I also have a 16 year old, boy. He thinks because he is 16 he is entitled to everything. Key word is THINKS. Wrong, I am on him like gravey on rice. He is not an adult and can't get away with drugs, drinking, bad grades and staying out all night. Yes, he hates all these rules and is constantly telling me that "No one else has curfews, all my friends are allowed to drink, etc." Well, who cares about everybody else. He is my child and all these things are not allowed in our home. Don't get me wrong he has tried and continues to try to get away with things, but, he is drug tested bi-weekly, has a curfew of midnight on weekends (if he has abided by all the rules that is), and can't go out during the week unless it is approved by us first. Does this always work, NO, but when he is caught wrong-doing, he is grounded. The punishment is judged by the serverity of his actions. I hate hearing that he hates us because we are mean and strick and ....but I know he is only trying to make us feel guilty for what we are doing, but he always comes around later. You must put your foot down now. You won't be sorry later.

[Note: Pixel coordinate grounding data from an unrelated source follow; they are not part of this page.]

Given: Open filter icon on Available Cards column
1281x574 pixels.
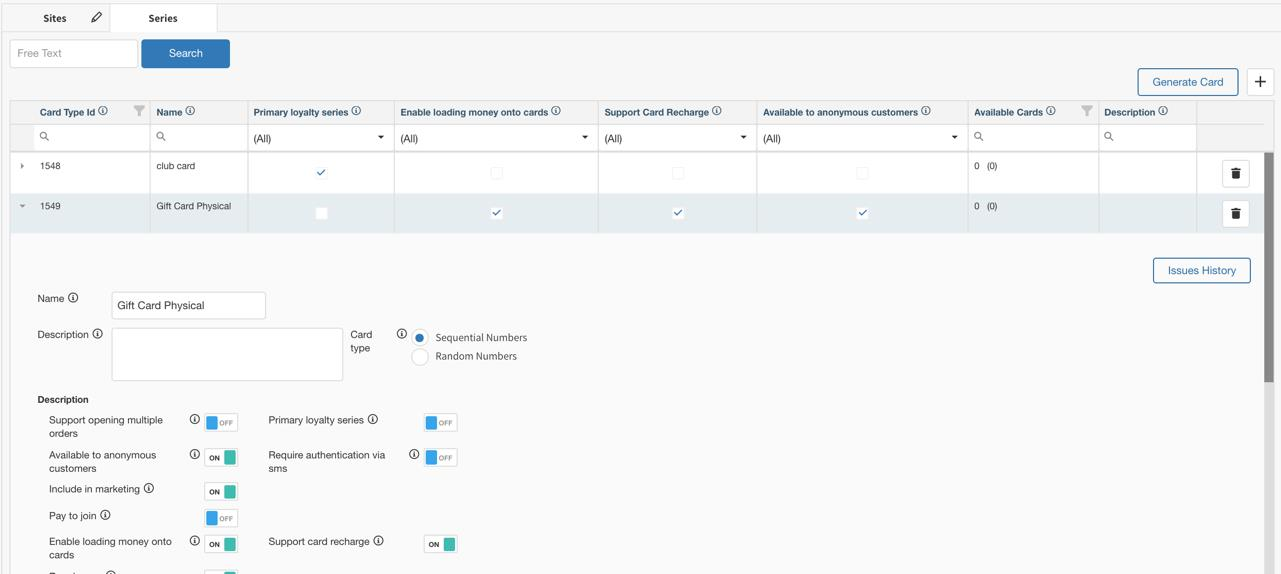Looking at the screenshot, I should (1086, 111).
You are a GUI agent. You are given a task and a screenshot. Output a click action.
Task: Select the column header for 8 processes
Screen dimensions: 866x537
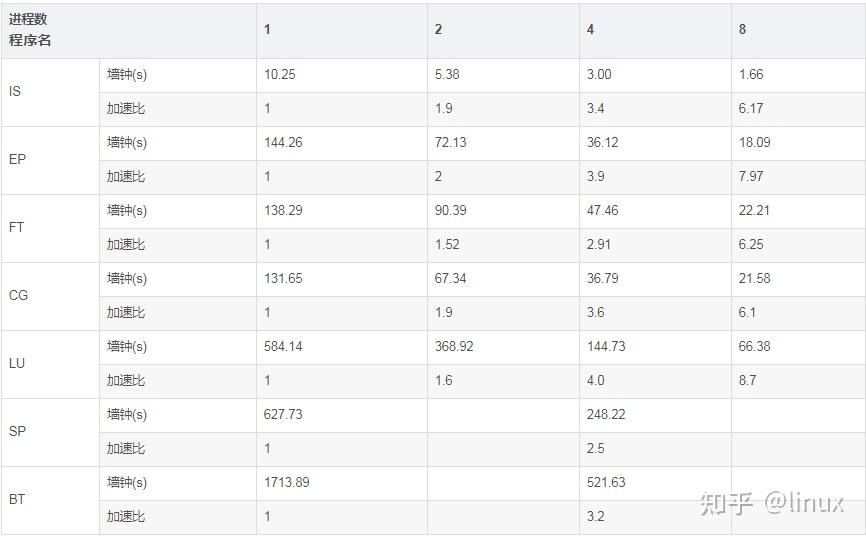pos(742,30)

If she is out of control and you feel truly helpless, there should be programs like FINS (families in need of services) or similier programs in your area that will help by interceding. Call your local police and they should turn you in the right direction. But do it now. When they turn 17, you have no control at all. It's sad but true.
Going back to "out of control" teenagers, if she is not coming home when she is suppose to you can call the cops and report her missing, they should/will go looking for her, pick her up and bring her home. They may then recommend her to juvenile services, which by the way will not show up on any record because she is a "juvenile". This may scare her from doing this again.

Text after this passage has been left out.